Fully automated disks life cycle in a Ceph cluster

Adding, moving and removing disks in a Ceph cluster can easily be automated and require no manual intervention. New disks are formatted when the configuration tool ( Puppet, Chef etc. ) notices they are unknown according to ceph-disk. When disks are removed for whatever reason, Ceph recovers the information it contained, as expected.

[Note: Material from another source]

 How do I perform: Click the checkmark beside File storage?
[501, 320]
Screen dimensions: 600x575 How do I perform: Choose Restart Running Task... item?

If disks are hot plugged from one machine to another, udev rules will automatically allow them to rejoin the cluster and update the crush map accordingly.

A machine dedicated to hosting Ceph OSDs is configured with a bootstrap-osd ( in /var/lib/ceph/bootstrap-osd/ceph-keyring ) key which gives it just enough permissions to create new OSDs.

Adding disks

When a new disk is hot plugged, it can be inserted in the cluster by:

Running ceph-disk prepare /dev/sdX
Running ceph-deploy osd create localhost:/dev/sdX as root on the node, which eventually calls ceph-disk to do the same.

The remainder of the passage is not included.